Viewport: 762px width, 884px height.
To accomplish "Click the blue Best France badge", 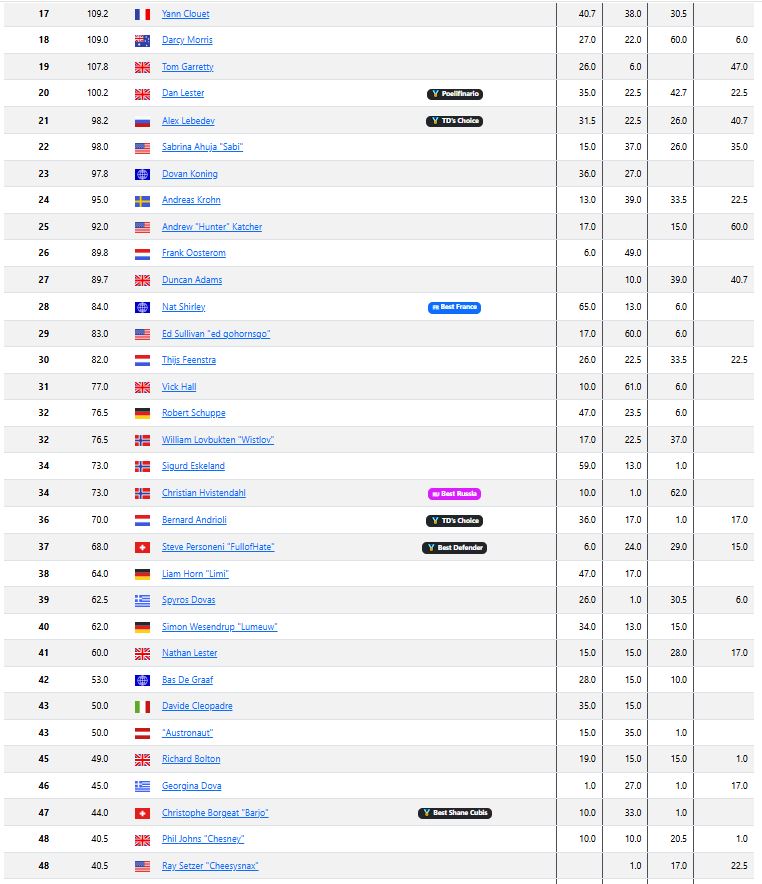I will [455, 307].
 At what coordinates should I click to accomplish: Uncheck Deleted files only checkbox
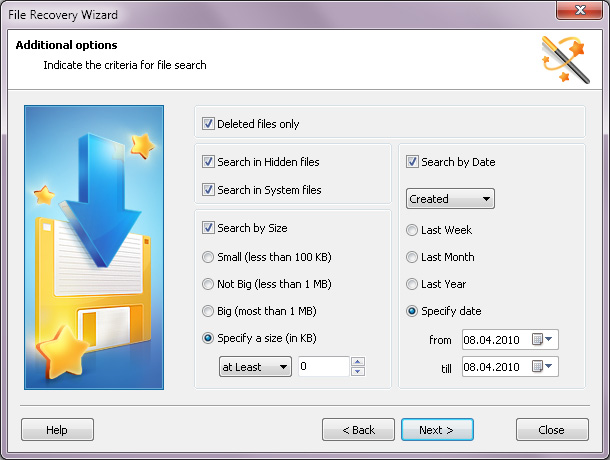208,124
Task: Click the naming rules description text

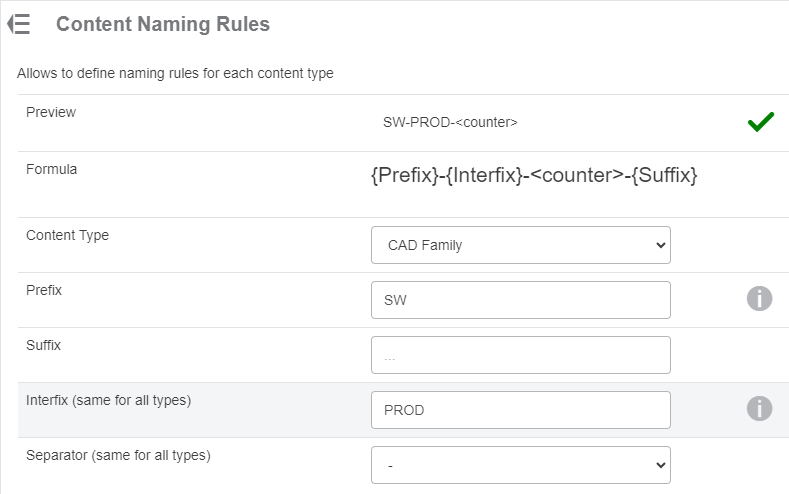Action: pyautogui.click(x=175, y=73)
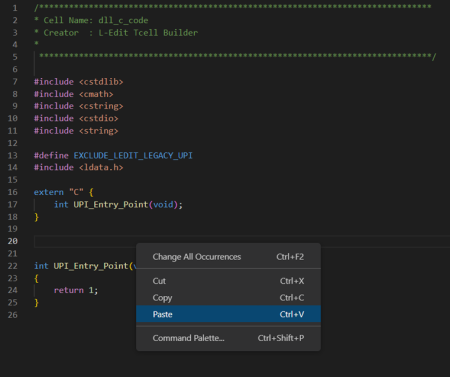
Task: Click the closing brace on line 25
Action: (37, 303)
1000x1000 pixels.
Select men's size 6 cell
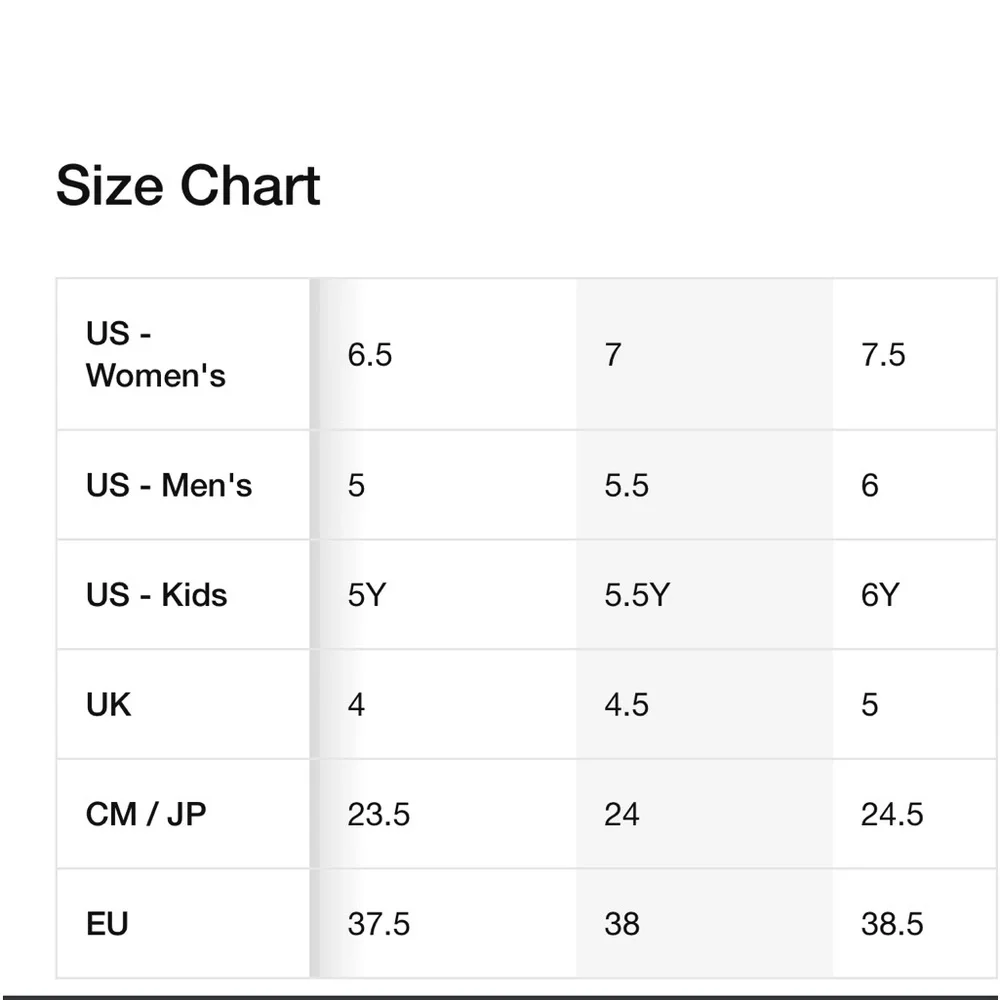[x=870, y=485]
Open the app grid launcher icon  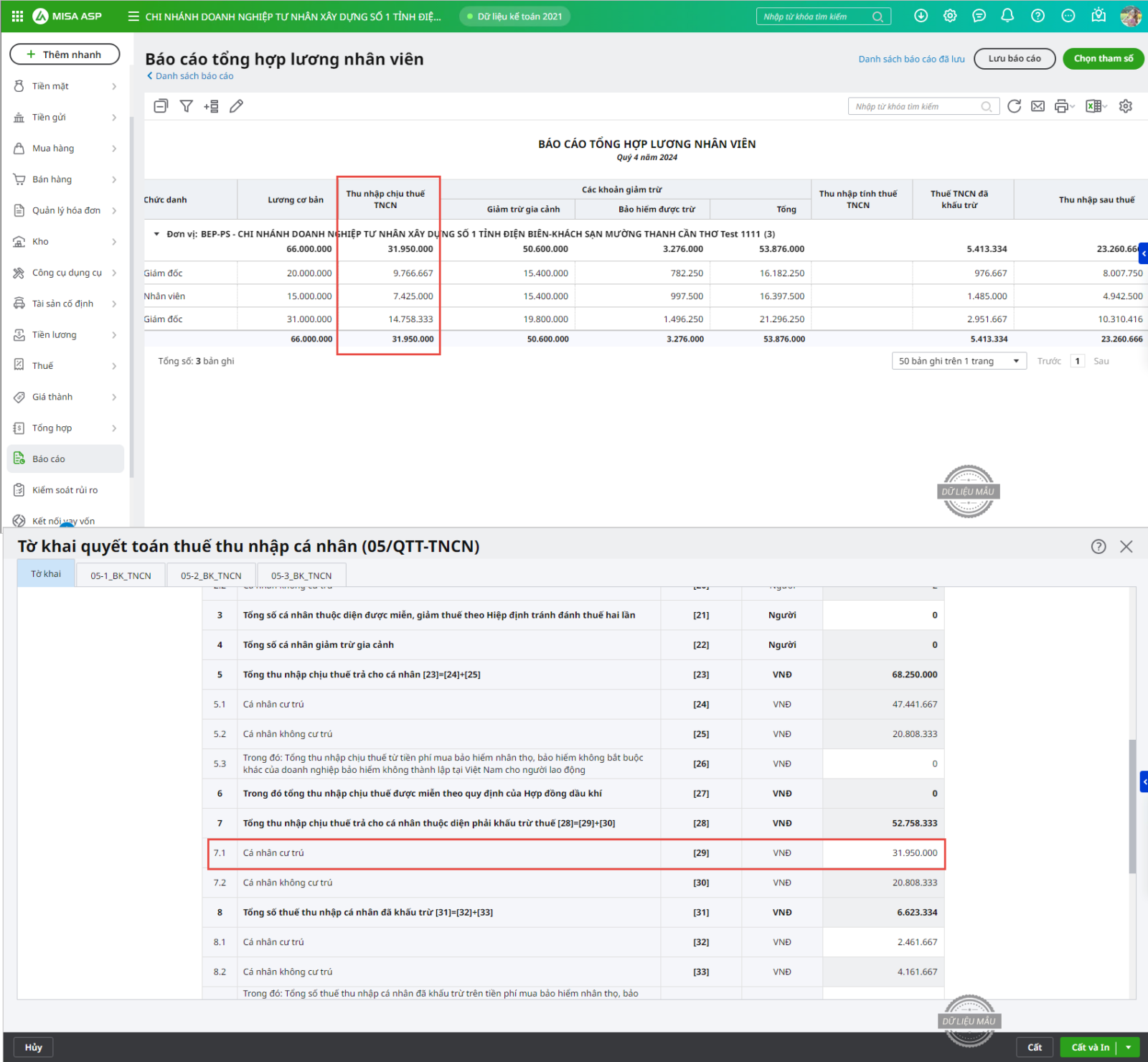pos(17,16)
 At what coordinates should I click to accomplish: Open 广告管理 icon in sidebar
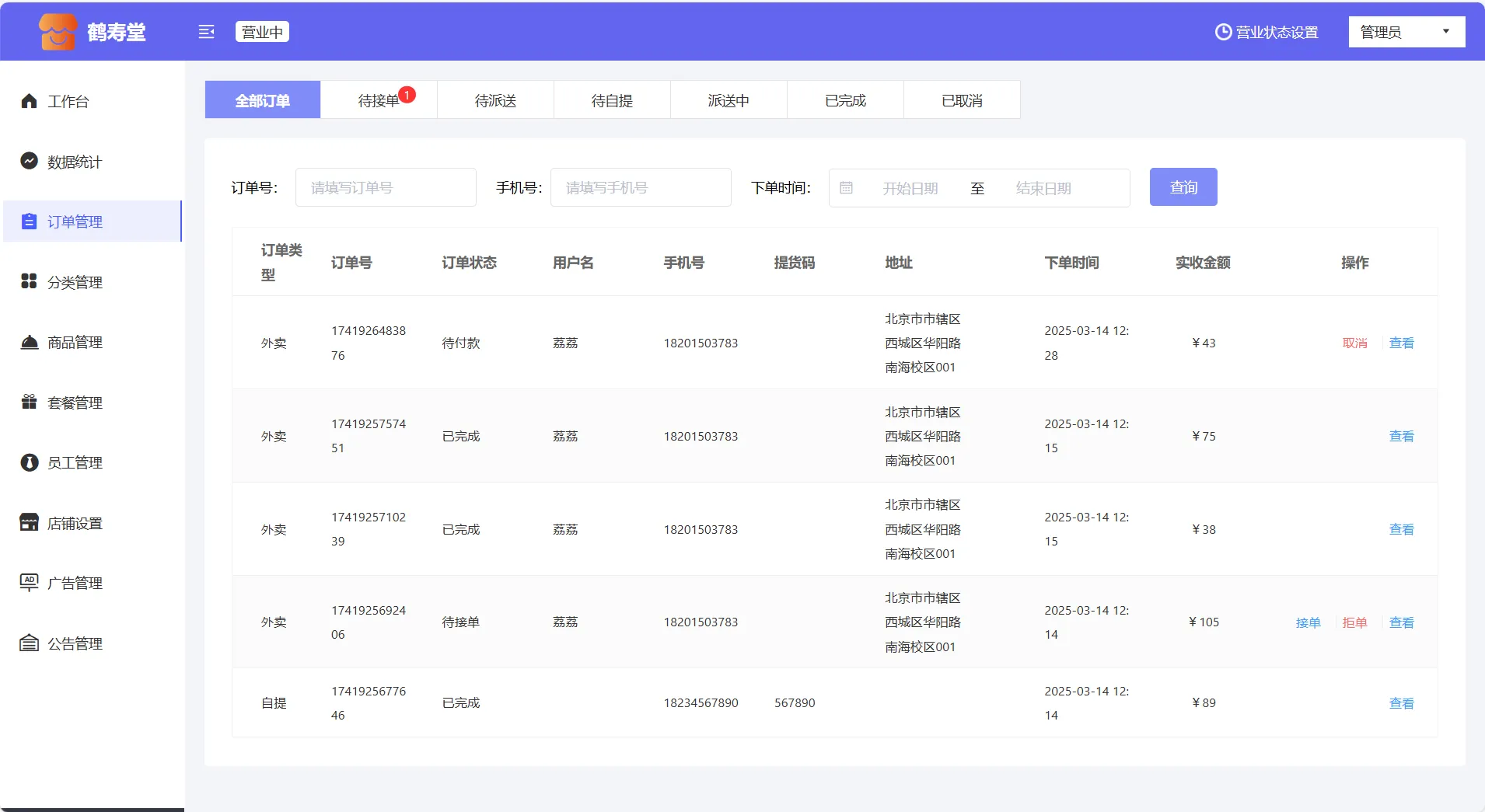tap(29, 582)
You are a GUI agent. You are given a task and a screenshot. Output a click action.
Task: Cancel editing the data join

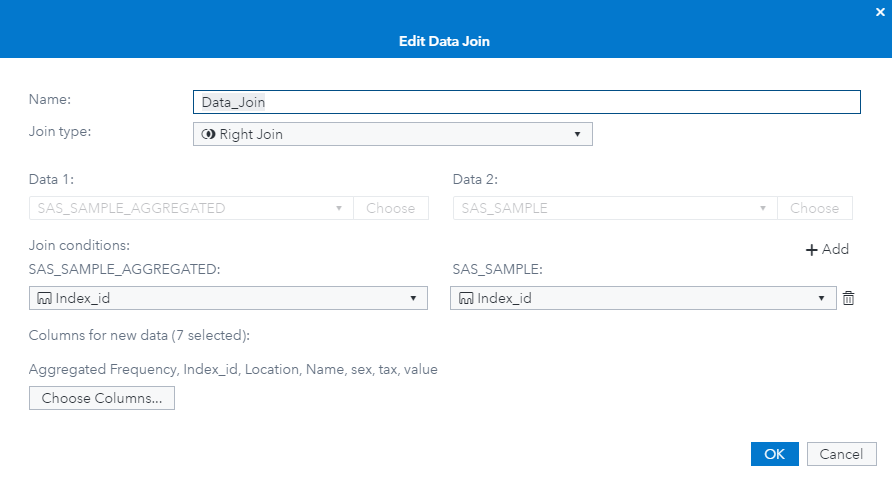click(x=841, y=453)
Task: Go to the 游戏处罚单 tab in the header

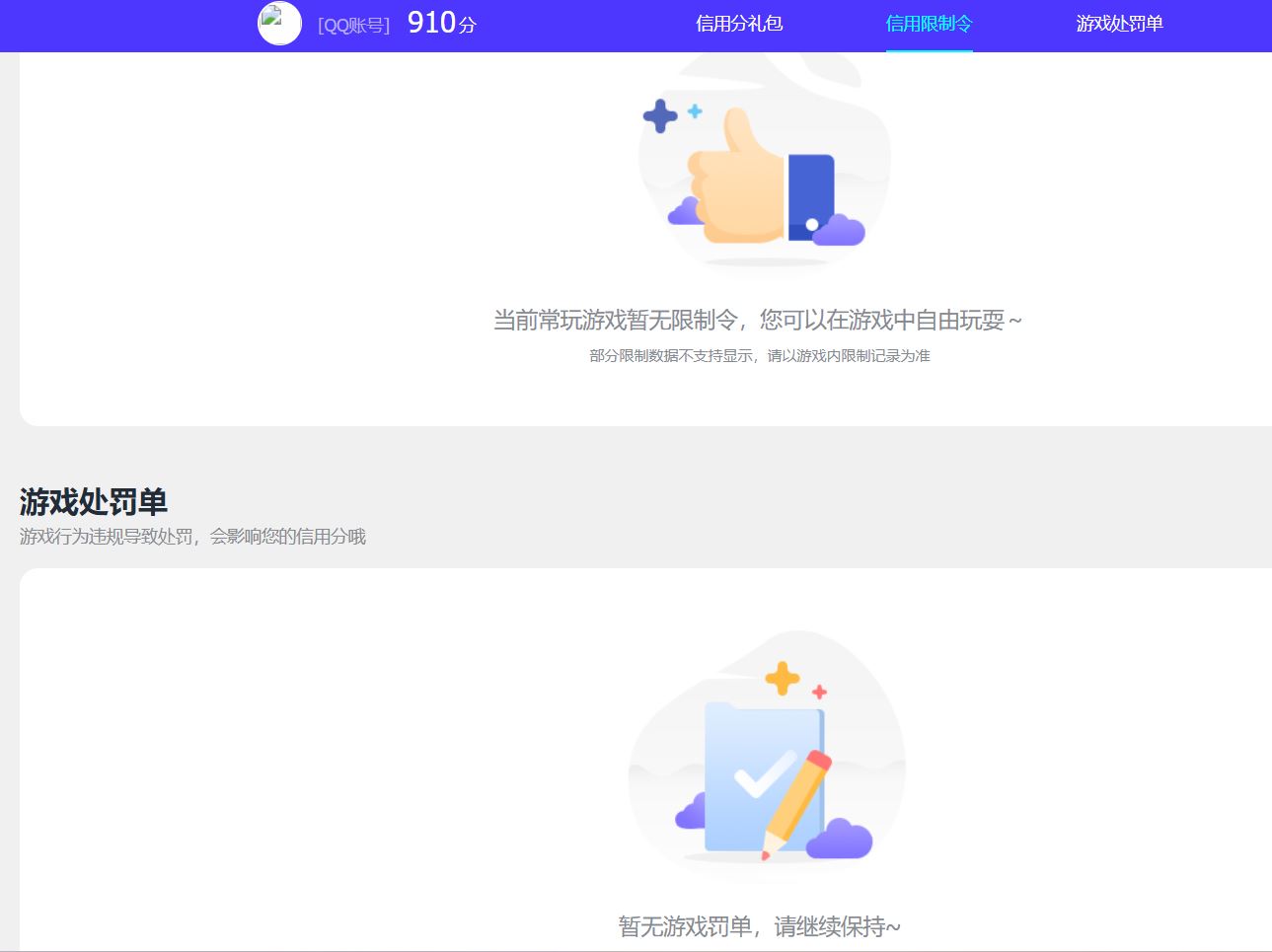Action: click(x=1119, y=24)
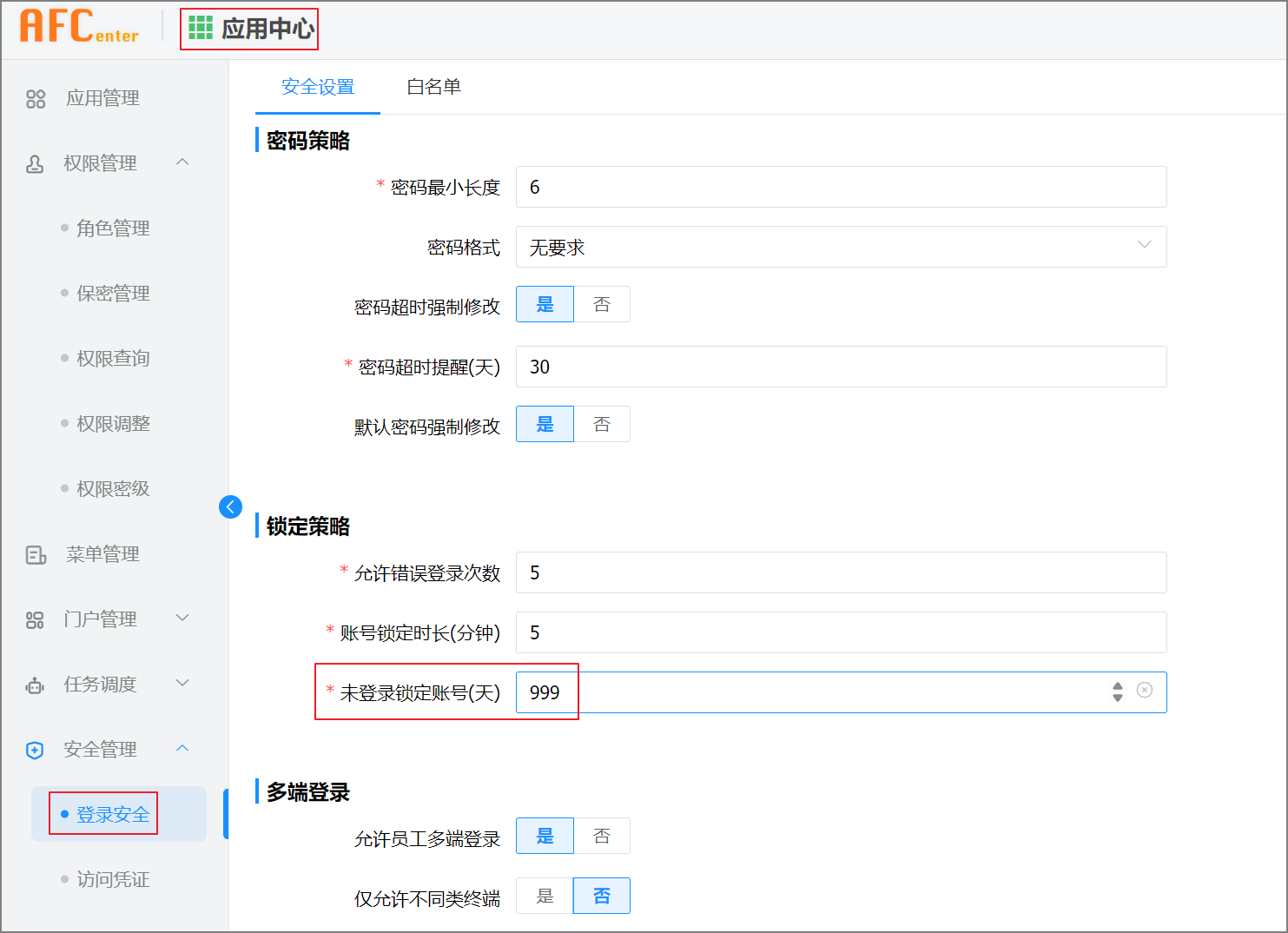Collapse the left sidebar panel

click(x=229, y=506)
____________
PROBLEM DESCRIPTION >> Please return only the lines running from the line with "At what coordinates should I click to accomplish: Open" to the final line of the data, both included, exactly and without any pictures.

YOUR RESPONSE >>
 At what coordinates should I click to accomplish: Open 广告管理 icon in sidebar
tap(29, 582)
You are a GUI agent. You are given a task and a screenshot. Output a click action.
Task: Cancel editing the data join

click(x=841, y=453)
Task: Go to the 游戏处罚单 tab in the header

Action: click(x=1119, y=24)
Collapse the left sidebar panel

click(x=229, y=506)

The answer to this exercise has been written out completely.